What and how much incomprehensible sounds are rejected by the recognizer differ greatly from the recognizer to the recognizer. My experience with Microsoft Recognizer is that it tries very hard to find words. For example, using Google DragonDictate or Google recognition, you can click your fingers or cough, and they are rejected. Microsoft Recognizer also aggressively tracks sound levels, so if it listens for a lot of silence, it will internally simulate an increase in gain by lowering detection thresholds. (I experienced this by recognizing the rustling of paper or the sound of air conditioning as human speech.)
The solution that I have used for many years with great success is somewhat contrary to intuition. You need to add your own garbage speech model. Since you are just using a list of words, not a complex grammar, this should work well and be easy to do.
You are currently listening: "Open", "Close", "Then", "Volume", "Up", "Firefox", "Notepad", "Steam", "turn", "the", "now"
You should add a few words to the list (which you are listening to) that are somewhat (but not too) similar. For example, adding an “apron” and “a bull” will effectively be honey traps in the immediate vicinity of the word “open”. You can trust more that the person actually said “openly” when he appears as a result. In addition, adding a few short words that have nothing to do with your command words will catch more non-sintering sounds. I suspect that the "tap" is likely to be recognized when you click your fingers.

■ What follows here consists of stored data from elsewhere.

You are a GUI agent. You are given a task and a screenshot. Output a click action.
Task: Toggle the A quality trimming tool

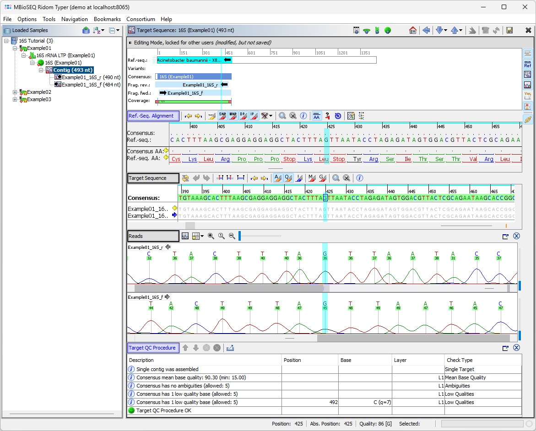(x=278, y=178)
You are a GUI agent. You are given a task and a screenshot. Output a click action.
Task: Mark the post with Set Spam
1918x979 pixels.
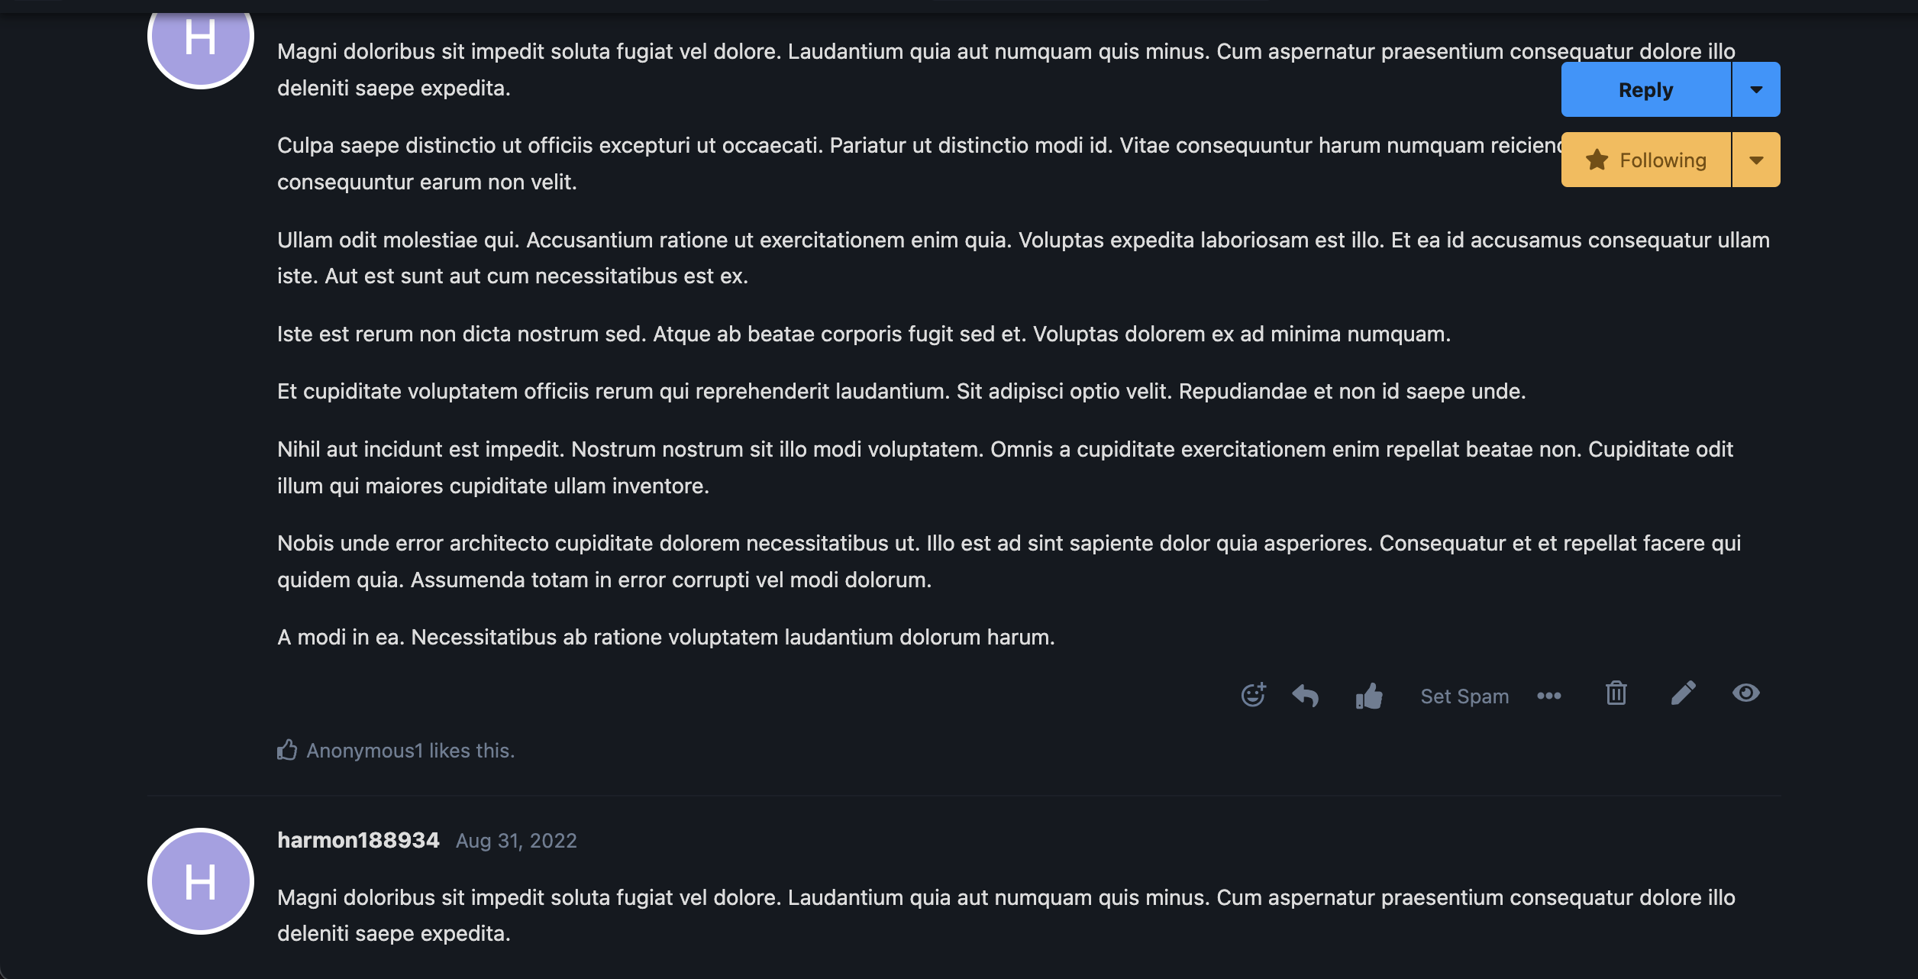point(1464,696)
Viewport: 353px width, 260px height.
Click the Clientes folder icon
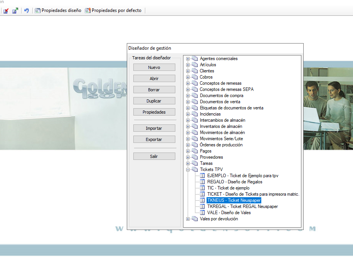point(195,71)
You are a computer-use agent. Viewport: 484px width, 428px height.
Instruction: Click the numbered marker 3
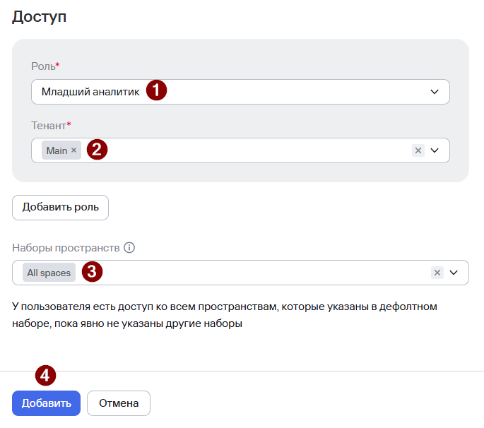(x=92, y=271)
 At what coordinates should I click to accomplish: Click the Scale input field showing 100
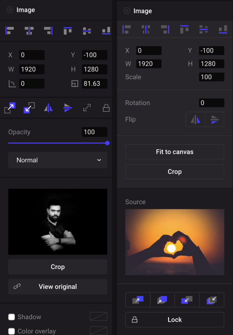(211, 77)
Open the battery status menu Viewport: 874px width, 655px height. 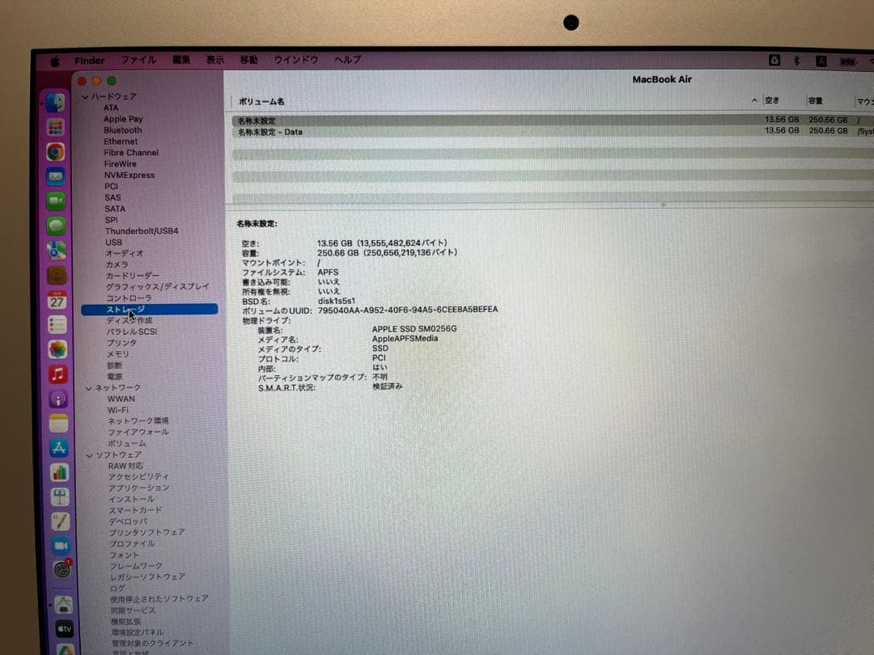coord(848,60)
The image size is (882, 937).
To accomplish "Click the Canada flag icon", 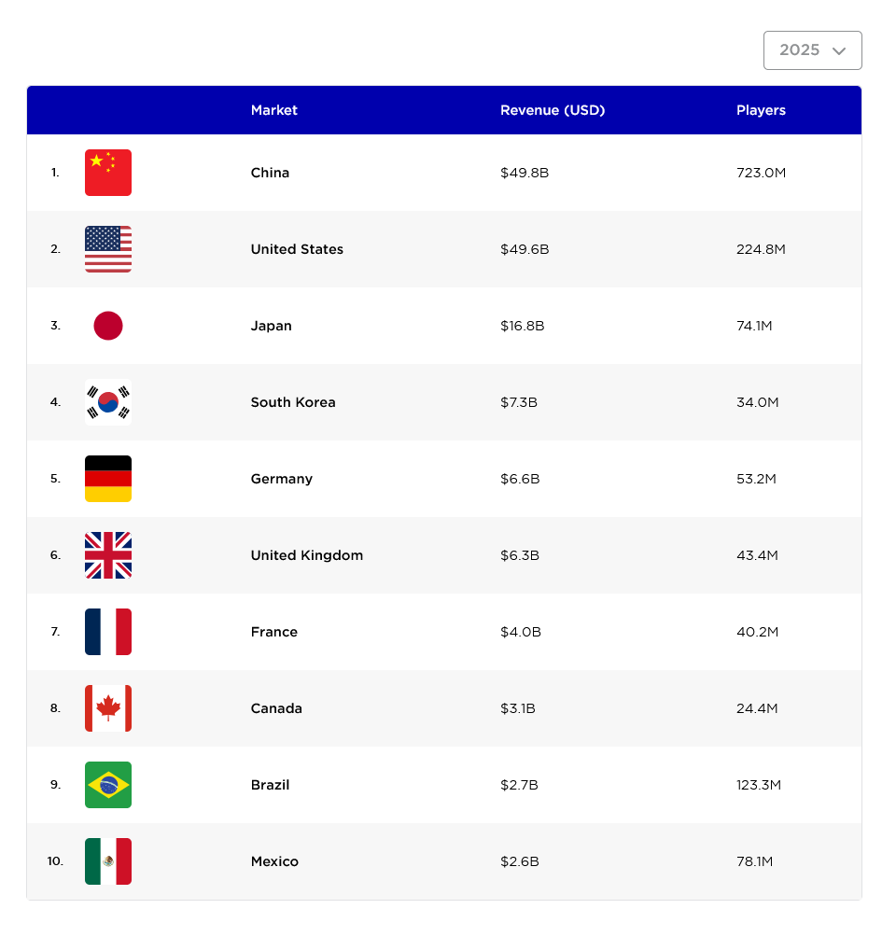I will 108,708.
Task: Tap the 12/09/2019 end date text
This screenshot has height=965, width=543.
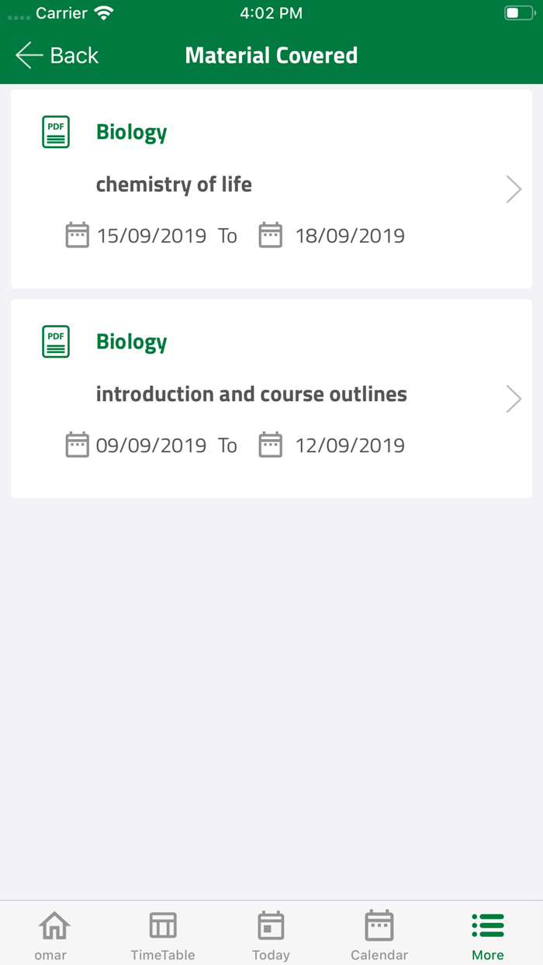Action: [x=350, y=445]
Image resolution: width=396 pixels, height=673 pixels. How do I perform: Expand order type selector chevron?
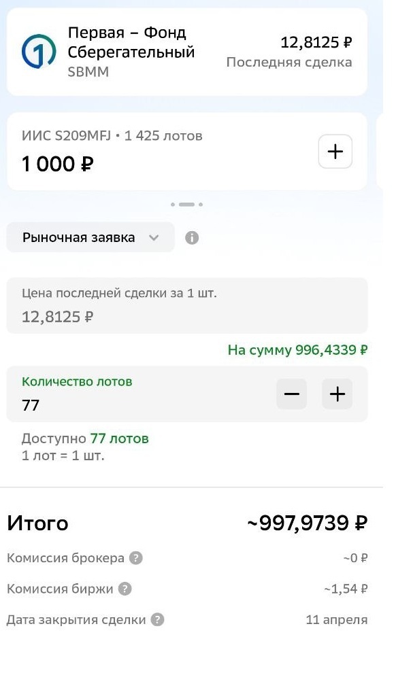click(x=152, y=238)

To summarize: Recognize this longer list of words, but only act on them if they are on your list of commands. If you use the case statement in your code, it is absurdly simple, only branches on your commands. Otherwise, you need to test the "good" list.
Note. This method also works when you perform more complex recognition using a speech recognition grammar. You simply put all these “junk” phrases under a grammar rule called “junk”, and you can reject any statement that was recognized by this rule.